Silent_Buddha
Legend
it would be nice, but this slide says otherwise ("50" and "70")...
What's most interesting about that is they go to great lengths to explain xx70, xx50, and xx30. No explanations for an xx90 would imply there is no xx90 in that picture. And there is likely no xx30 in that picture either as the explanation for a "30" is for a hypothetical "If an entry level part exists". As well trying to squeeze in 2 Antilles products above a speculative Cayman 6970 makes for an extremely crowded numbering scheme. So the subtext for that is that there are only xx70 and xx50 cards in that list. [EDIT - Also note how "70" is denoted for the highest performing part. So anything higher than that would be out of the question on the chart]
If we assume that it is talking about Barts, Cayman, and Antilles, that also confirms that each has their own seperate series. so 6x.., 6y.. and 6z... series. In other words due to the way it was created it would be weird if they did, for example.
6800 series
6900 series
6900 series
What would actually be somewhat hilarious is if Barts was 6600 series, Cayman is 6700 series, and Antilles was 6800 series. And Antilles wasn't a dual GPU codename afterall. EXTREMELY doubtful, however.
But that also leaves open the possibility of what No-X threw into the ring. That dual GPU cards would get something like a 6X50/6X70, where the X denotes a multi-GPU setup.

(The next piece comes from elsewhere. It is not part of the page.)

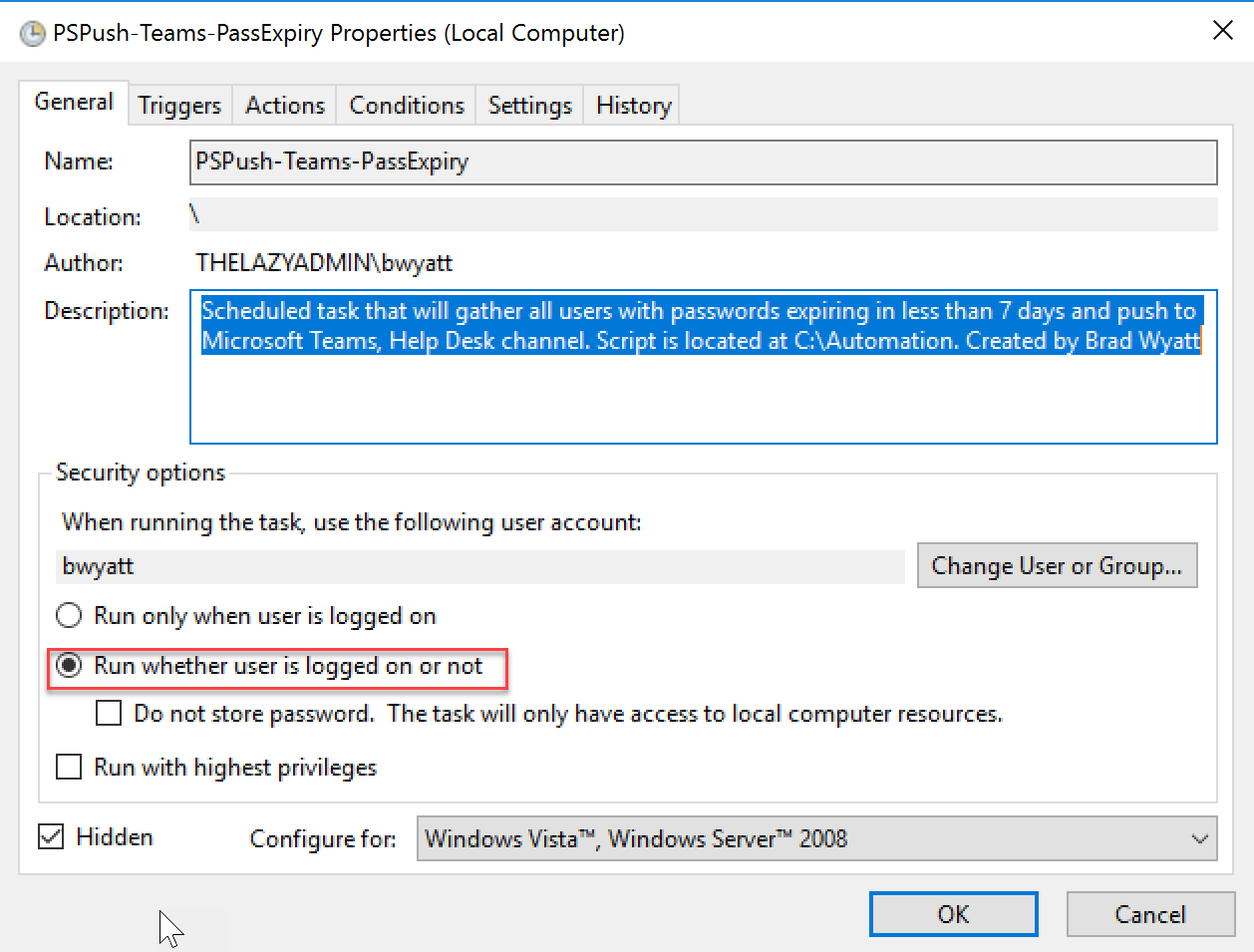Click the Configure for dropdown arrow
Viewport: 1254px width, 952px height.
pos(1200,838)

Anyway, if that's the case, 68xx, 69xx, 6Xxx, I'm still not liking it unless 68xx is a significant performance upgrade over 58xx. If not, then AMD is deliberately breaking their established naming scheme in order to take advantage of non-enthusiast gamers (who don't even benchmark their cards) when they don't have to. As long as 68xx is a significant performance increase over 58xx, I won't have a problem with it. Or if 68xx is the fastest single chip card but still isn't a signficant performance increase (denoting it's the best they could do with a single chip on the same process), I'd be somewhat OK with that.